Le Gouvernement et le patronat congolais s’accordent désormais sur une approche concertée autour de la réforme de la facture normalisée. Réunis sous l’égide de la Fédération des entreprises du Congo (FEC), le Ministère des Finances et la Direction générale des impôts (DGI) ont convenu de poursuivre le dialogue technique afin d’assurer une application adaptée aux réalités du terrain.
Plutôt qu’une mesure imposée de façon rigide, le Ministère a souligné que cette réforme sera accompagnée de mécanismes d’appui. Des séances de travail ciblées devraient être organisées pour aider chaque entreprise à mieux comprendre et appliquer le dispositif.
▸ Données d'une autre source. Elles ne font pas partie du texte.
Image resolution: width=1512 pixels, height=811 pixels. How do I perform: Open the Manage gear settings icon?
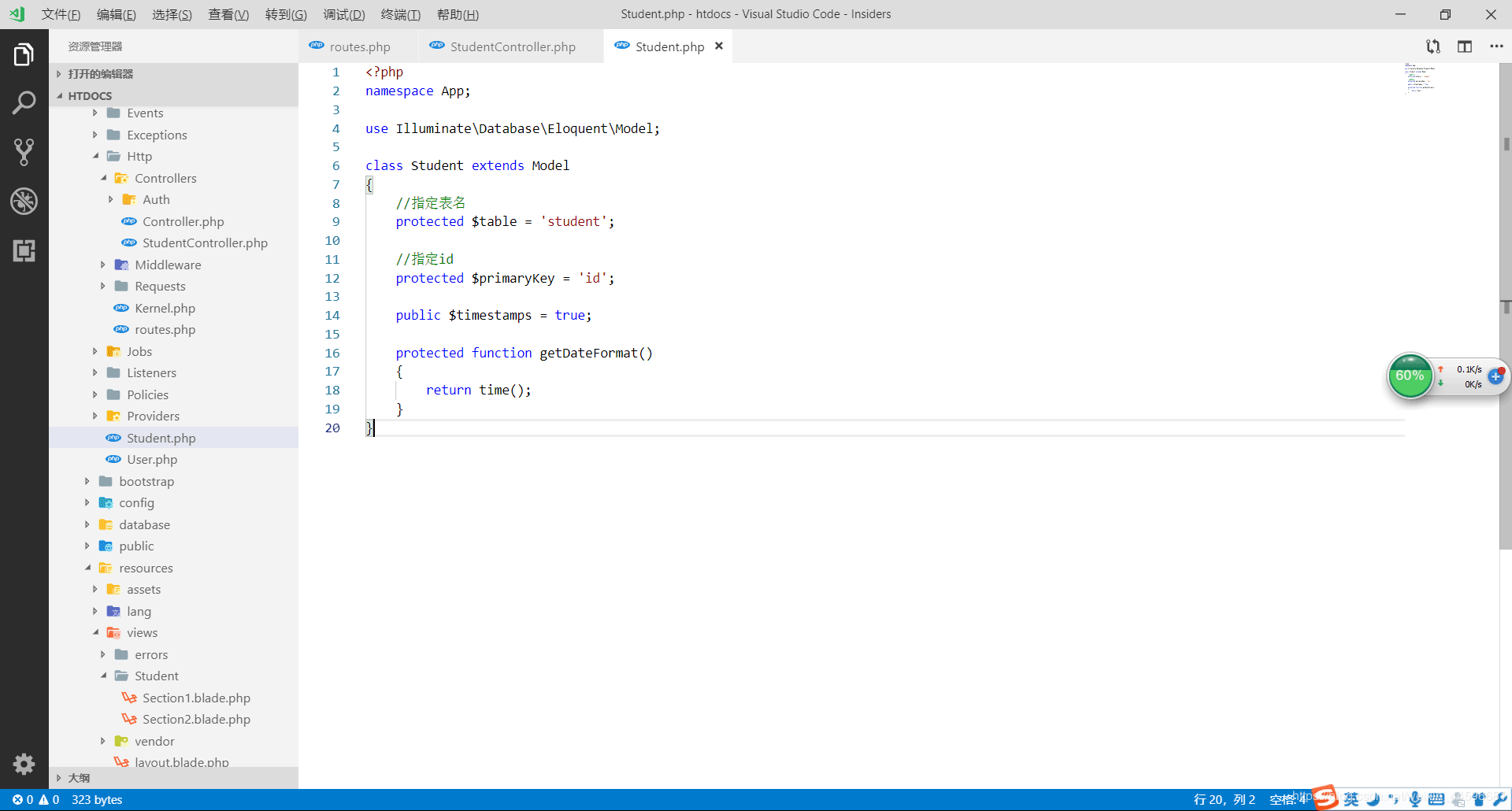(x=24, y=764)
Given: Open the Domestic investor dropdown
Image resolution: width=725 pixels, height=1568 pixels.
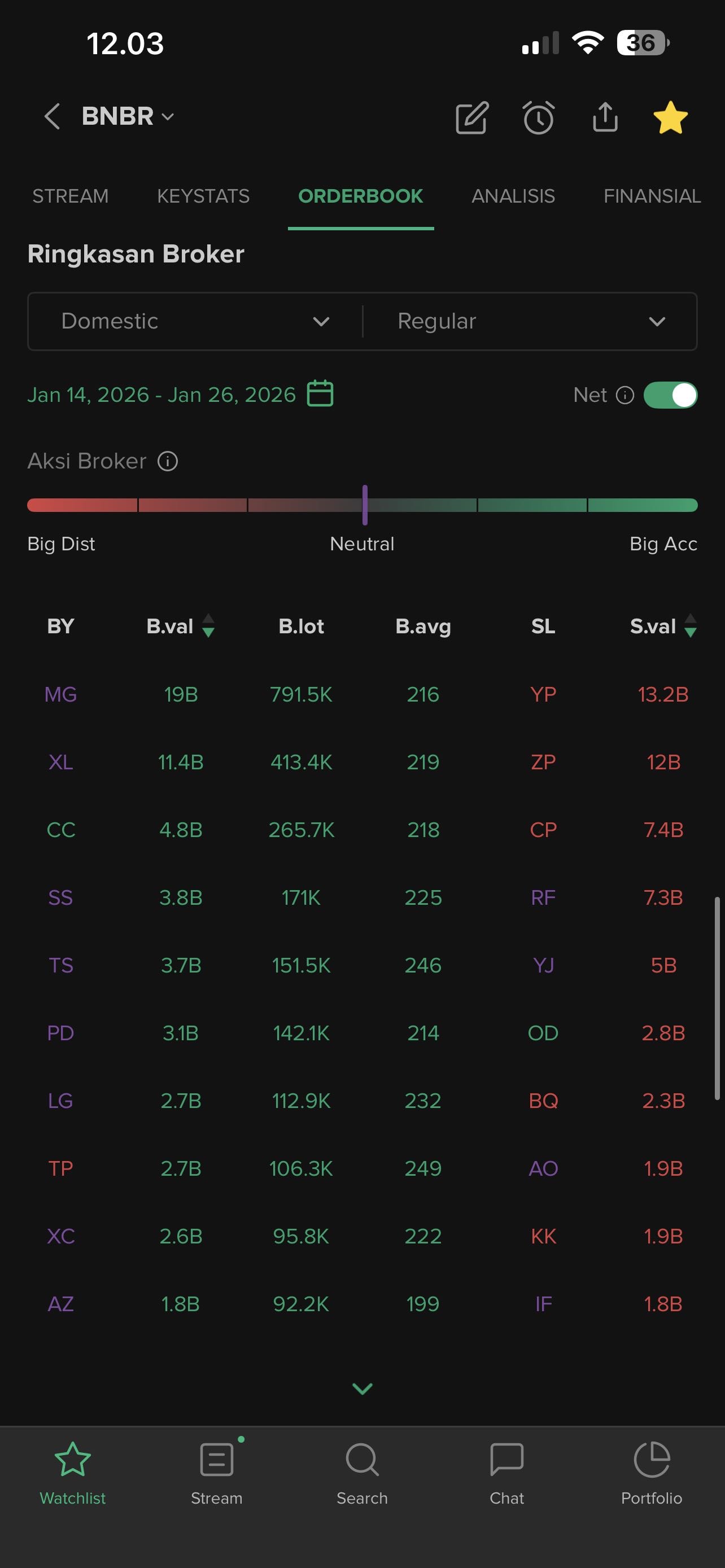Looking at the screenshot, I should 195,321.
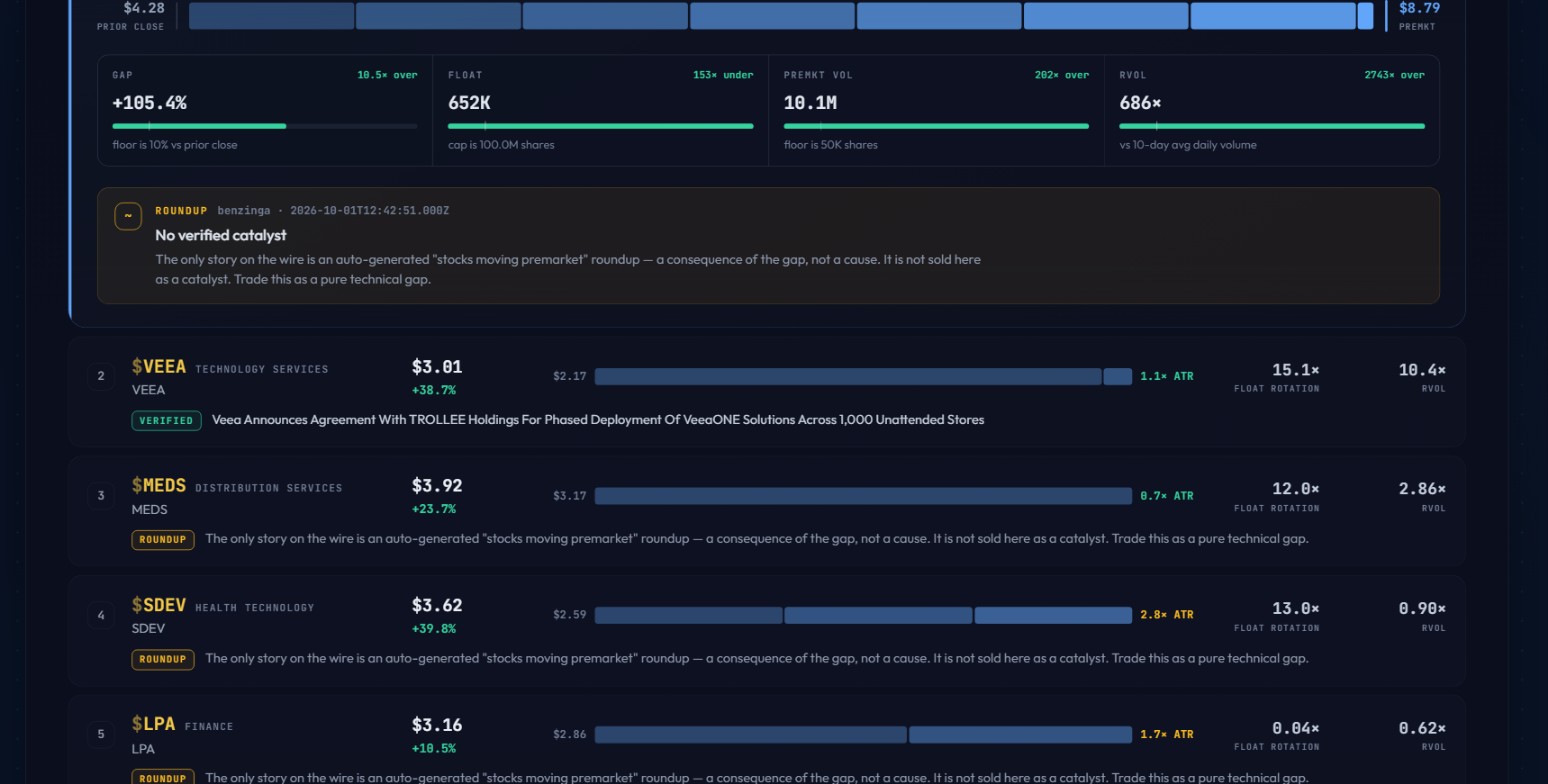
Task: Click the ROUNDUP badge under SDEV
Action: tap(163, 659)
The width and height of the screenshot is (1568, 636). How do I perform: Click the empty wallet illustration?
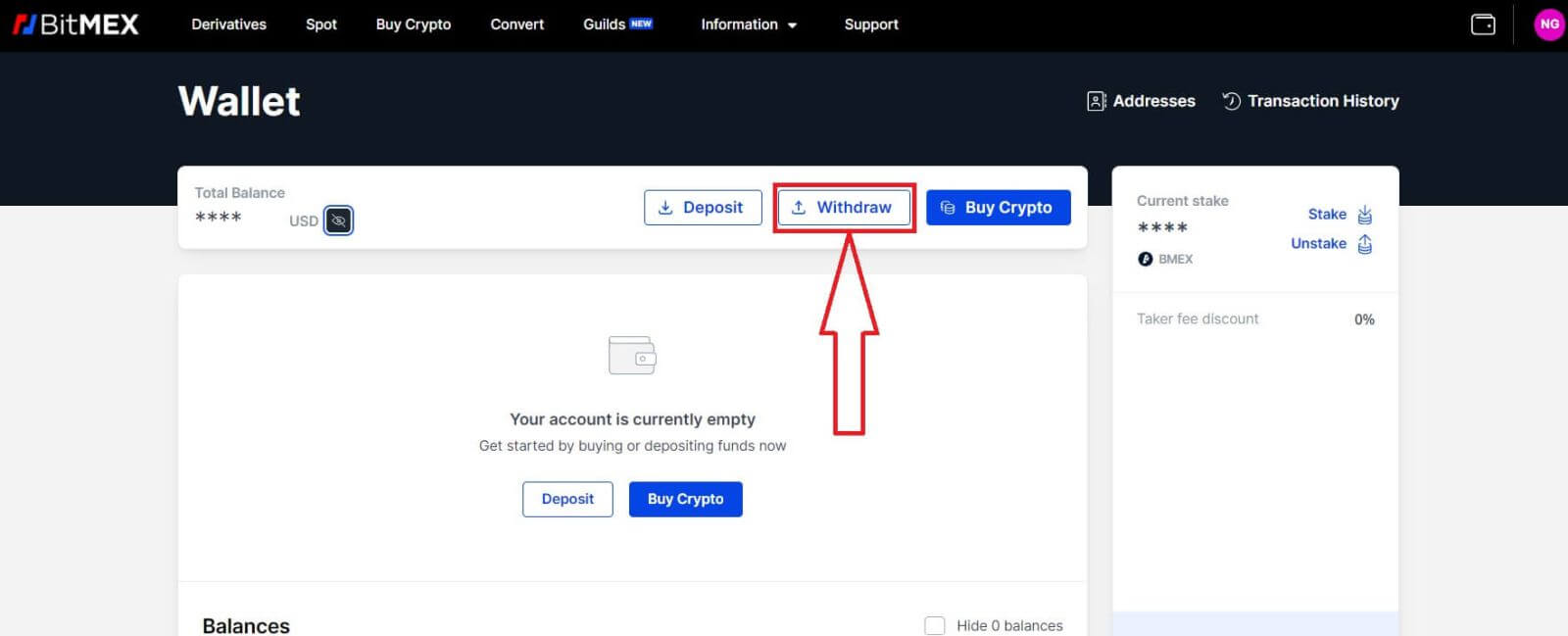click(x=632, y=355)
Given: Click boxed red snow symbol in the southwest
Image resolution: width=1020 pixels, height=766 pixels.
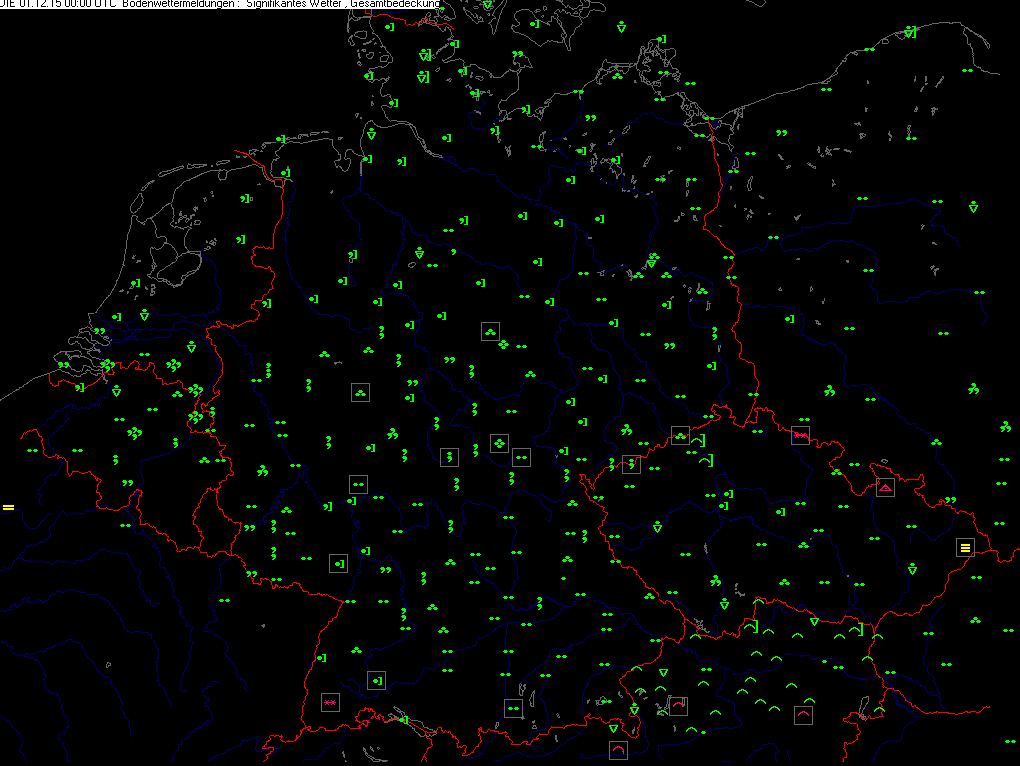Looking at the screenshot, I should coord(330,702).
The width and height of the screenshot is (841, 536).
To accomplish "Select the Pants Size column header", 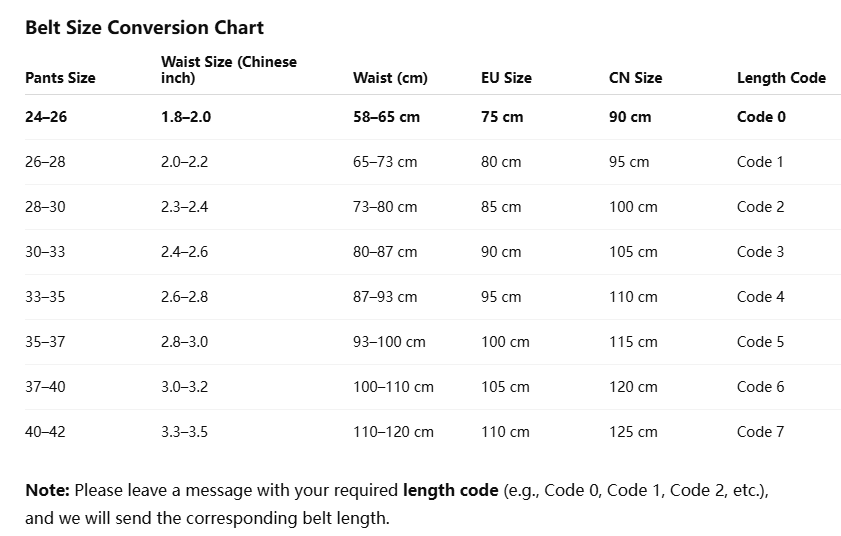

L’idée est claire : sécuriser la collecte de la TVA tout en réduisant les zones grises qui alimentent encore l’informel.
La FEC, de son côté, insiste sur l’importance de l’adhésion des entreprises. « Il ne s’agit pas seulement de se conformer à une obligation, mais de s’approprier un outil qui améliore la transparence et facilite la gestion fiscale« , ont rappelé ses représentants. Pour y parvenir, des commissions spécialisées verront le jour afin de traiter les contraintes propres à chaque secteur, notamment dans la commercialisation et l’homologation des dispositifs fiscaux.
Les discussions ont mis en avant deux préoccupations centrales : la clarté des procédures d’homologation et la simplification de la documentation exigée. Sans réponse à ces points, l’adhésion du secteur privé resterait limitée, avertissent certains opérateurs.
Pour le ministre des Finances, Doudou Fwamba Likunde Li-Botayi, cette réforme s’inscrit dans une logique de modernisation de la gestion publique : la facture normalisée doit être vue comme un instrument de confiance, et non comme une contrainte. Elle vise à garantir l’équité devant l’impôt, réduire la fraude et améliorer les recettes fiscales dans un contexte où l’État cherche à diversifier ses sources de financement.
Ce processus bénéficie aussi de l’appui politique du chef de l’État, Félix-Antoine Tshisekedi Tshilombo, qui mise sur une fiscalité plus transparente pour renforcer la crédibilité des finances publiques. Reste à savoir si cette volonté affichée se traduira par une application souple et efficace, capable de convaincre les opérateurs économiques que la réforme sert autant leurs intérêts que ceux du Trésor public.